Speaking at a roundtable discussion on ‘Managing Delhi’s Solid Waste’ under the Delhi Matters series, South Delhi Municipal Corporation chief engineer Umesh Sachdeva said the plant produces close to 40 metric tonnes of compost per day, but has not managed to find many people willing to use it.
“The compost we produce hardly has any takers. Farmers feel that since the compost has been made from garbage, it will not add value to their fields. A change in mindset is required,” he said. The plant was set up in 2008 and has a capacity of 200 metric tonnes.
Delhi generates close to 10,000 metric tonnes of garbage every day. Of this, experts say, close to 50% is what can be composted and turned into fertiliser.
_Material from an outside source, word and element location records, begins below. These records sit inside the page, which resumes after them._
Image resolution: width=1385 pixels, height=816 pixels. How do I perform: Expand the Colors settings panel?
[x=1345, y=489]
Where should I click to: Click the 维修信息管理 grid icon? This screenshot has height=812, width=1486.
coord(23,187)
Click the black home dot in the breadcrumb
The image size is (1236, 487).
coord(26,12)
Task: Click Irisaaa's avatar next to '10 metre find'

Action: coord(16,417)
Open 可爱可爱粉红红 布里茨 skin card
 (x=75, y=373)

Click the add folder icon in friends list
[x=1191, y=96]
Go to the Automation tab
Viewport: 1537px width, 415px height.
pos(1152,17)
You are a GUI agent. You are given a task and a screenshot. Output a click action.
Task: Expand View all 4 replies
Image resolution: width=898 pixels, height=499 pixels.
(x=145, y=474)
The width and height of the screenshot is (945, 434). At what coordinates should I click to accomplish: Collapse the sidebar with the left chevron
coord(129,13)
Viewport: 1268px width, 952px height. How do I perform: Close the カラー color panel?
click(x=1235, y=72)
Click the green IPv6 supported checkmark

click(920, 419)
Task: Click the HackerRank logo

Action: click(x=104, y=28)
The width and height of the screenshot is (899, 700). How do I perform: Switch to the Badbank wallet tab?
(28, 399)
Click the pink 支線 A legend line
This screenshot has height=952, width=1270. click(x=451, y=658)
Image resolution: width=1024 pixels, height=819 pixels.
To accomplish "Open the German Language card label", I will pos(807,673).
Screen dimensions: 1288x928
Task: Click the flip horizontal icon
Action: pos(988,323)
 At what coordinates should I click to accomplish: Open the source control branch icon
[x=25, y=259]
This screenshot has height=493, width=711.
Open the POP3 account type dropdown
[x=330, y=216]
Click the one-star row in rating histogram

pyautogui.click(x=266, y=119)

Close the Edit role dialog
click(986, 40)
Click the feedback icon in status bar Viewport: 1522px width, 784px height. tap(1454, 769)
The experiments in this direction have largely been unsuccessful. In Pune, the composting plant under the Pune Municipal Corporation generates around 9,000 metric tonnes of compost per month. Of this, only 2,000 tonnes is used and the rest remains in the depots. Problems have been seen in the auction of compost in Goa as well.
According to Deepak Aggarwal, senior vice president of IL&FS, which runs many composting plants in India, soil quality over the years has deteriorated with decreasing carbon levels.
“Carbon content of soil has decreased considerably over the years. According to studies, only 29 per cent of chemical fertiliser is absorbed in the soil, resulting in massive wastage and loss. There is a need to move to compost in agriculture and horticulture but the move has been very slow. In Pune, for example, compost is finding no takers,” he said.
Representatives from the Centre for Science and Environment, Swati Singh Sambyal, Chintan, Chitra Mujherjee, both working in the field of waste management, emphasised on the need to start segregation at homes so that the nature of waste sent to landfills changes.